[Stored data]
--
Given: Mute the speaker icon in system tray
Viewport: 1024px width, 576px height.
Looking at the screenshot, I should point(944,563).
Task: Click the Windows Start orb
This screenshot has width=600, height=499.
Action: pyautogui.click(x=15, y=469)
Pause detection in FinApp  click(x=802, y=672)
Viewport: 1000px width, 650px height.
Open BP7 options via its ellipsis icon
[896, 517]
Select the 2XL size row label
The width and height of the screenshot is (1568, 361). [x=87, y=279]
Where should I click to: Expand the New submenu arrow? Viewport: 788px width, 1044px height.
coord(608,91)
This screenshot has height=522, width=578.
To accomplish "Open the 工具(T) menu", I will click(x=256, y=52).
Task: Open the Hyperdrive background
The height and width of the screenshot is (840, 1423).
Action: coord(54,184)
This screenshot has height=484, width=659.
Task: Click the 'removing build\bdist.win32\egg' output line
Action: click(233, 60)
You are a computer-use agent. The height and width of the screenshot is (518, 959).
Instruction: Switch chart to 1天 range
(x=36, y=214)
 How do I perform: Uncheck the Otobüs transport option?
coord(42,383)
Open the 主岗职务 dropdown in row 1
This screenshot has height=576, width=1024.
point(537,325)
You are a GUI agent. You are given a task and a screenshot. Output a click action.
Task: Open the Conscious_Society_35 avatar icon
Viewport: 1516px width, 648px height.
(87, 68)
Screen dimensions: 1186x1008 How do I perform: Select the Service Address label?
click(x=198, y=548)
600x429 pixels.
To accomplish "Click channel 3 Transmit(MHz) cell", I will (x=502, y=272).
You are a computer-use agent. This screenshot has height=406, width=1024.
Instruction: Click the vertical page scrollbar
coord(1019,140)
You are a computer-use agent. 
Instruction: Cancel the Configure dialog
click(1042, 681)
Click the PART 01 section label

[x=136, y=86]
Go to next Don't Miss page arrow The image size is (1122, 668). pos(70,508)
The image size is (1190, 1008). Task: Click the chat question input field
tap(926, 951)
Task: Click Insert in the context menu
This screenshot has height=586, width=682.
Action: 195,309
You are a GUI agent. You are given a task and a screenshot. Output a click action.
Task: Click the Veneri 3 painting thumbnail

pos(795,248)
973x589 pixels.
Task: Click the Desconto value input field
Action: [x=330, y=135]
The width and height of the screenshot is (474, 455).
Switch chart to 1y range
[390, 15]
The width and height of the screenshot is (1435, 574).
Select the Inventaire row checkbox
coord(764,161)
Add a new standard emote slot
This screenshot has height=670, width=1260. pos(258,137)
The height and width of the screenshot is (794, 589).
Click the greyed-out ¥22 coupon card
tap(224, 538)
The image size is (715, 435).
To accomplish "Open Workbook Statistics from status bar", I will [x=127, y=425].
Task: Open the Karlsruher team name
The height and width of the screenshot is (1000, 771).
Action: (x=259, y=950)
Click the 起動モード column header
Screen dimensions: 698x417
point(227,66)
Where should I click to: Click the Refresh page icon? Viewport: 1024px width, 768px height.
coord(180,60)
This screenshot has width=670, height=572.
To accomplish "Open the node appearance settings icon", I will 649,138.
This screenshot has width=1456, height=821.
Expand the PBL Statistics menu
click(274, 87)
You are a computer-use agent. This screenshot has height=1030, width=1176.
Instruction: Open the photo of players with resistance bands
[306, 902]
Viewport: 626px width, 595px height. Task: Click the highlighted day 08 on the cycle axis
--
The entries shown above should be copied out word for word.

Given: Mute the speaker icon in system tray
Viewport: 1024px width, 576px height.
Looking at the screenshot, I should point(944,563).
Task: Click the Windows Start orb
This screenshot has width=600, height=499.
Action: pyautogui.click(x=15, y=469)
Pause detection in FinApp  click(x=802, y=672)
Viewport: 1000px width, 650px height.
Open BP7 options via its ellipsis icon
[896, 517]
Select the 2XL size row label
The width and height of the screenshot is (1568, 361). [x=87, y=279]
Where should I click to: Expand the New submenu arrow? Viewport: 788px width, 1044px height.
coord(608,91)
This screenshot has height=522, width=578.
To accomplish "Open the 工具(T) menu", I will click(x=256, y=52).
Task: Open the Hyperdrive background
The height and width of the screenshot is (840, 1423).
Action: coord(54,184)
This screenshot has height=484, width=659.
Task: Click the 'removing build\bdist.win32\egg' output line
Action: click(233, 60)
You are a computer-use agent. The height and width of the screenshot is (518, 959).
Instruction: Switch chart to 1天 range
(x=36, y=214)
 How do I perform: Uncheck the Otobüs transport option?
coord(42,383)
Open the 主岗职务 dropdown in row 1
This screenshot has height=576, width=1024.
point(537,325)
You are a GUI agent. You are given a task and a screenshot. Output a click action.
Task: Open the Conscious_Society_35 avatar icon
Viewport: 1516px width, 648px height.
(87, 68)
Screen dimensions: 1186x1008 How do I perform: Select the Service Address label?
click(x=198, y=548)
600x429 pixels.
To accomplish "Click channel 3 Transmit(MHz) cell", I will (x=502, y=272).
You are a computer-use agent. This screenshot has height=406, width=1024.
Instruction: Click the vertical page scrollbar
coord(1019,140)
You are a computer-use agent. 
Instruction: Cancel the Configure dialog
click(1042, 681)
Click the PART 01 section label

[x=136, y=86]
Go to next Don't Miss page arrow The image size is (1122, 668). pos(70,508)
The image size is (1190, 1008). Task: Click the chat question input field
tap(926, 951)
Task: Click Insert in the context menu
This screenshot has height=586, width=682.
Action: 195,309
You are a GUI agent. You are given a task and a screenshot. Output a click action.
Task: Click the Veneri 3 painting thumbnail

pos(795,248)
973x589 pixels.
Task: Click the Desconto value input field
Action: [x=330, y=135]
The width and height of the screenshot is (474, 455).
Switch chart to 1y range
[390, 15]
The width and height of the screenshot is (1435, 574).
Select the Inventaire row checkbox
coord(764,161)
Add a new standard emote slot
This screenshot has height=670, width=1260. pos(258,137)
The height and width of the screenshot is (794, 589).
Click the greyed-out ¥22 coupon card
tap(224, 538)
The image size is (715, 435).
To accomplish "Open Workbook Statistics from status bar", I will [x=127, y=425].
Task: Open the Karlsruher team name
The height and width of the screenshot is (1000, 771).
Action: (x=259, y=950)
Click the 起動モード column header
Screen dimensions: 698x417
point(227,66)
Where should I click to: Click the Refresh page icon? Viewport: 1024px width, 768px height.
coord(180,60)
This screenshot has width=670, height=572.
To accomplish "Open the node appearance settings icon", I will 649,138.
This screenshot has width=1456, height=821.
Expand the PBL Statistics menu
click(274, 87)
You are a computer-use agent. This screenshot has height=1030, width=1176.
Instruction: Open the photo of players with resistance bands
[306, 902]
Viewport: 626px width, 595px height. Task: Click the highlighted day 08 on the cycle axis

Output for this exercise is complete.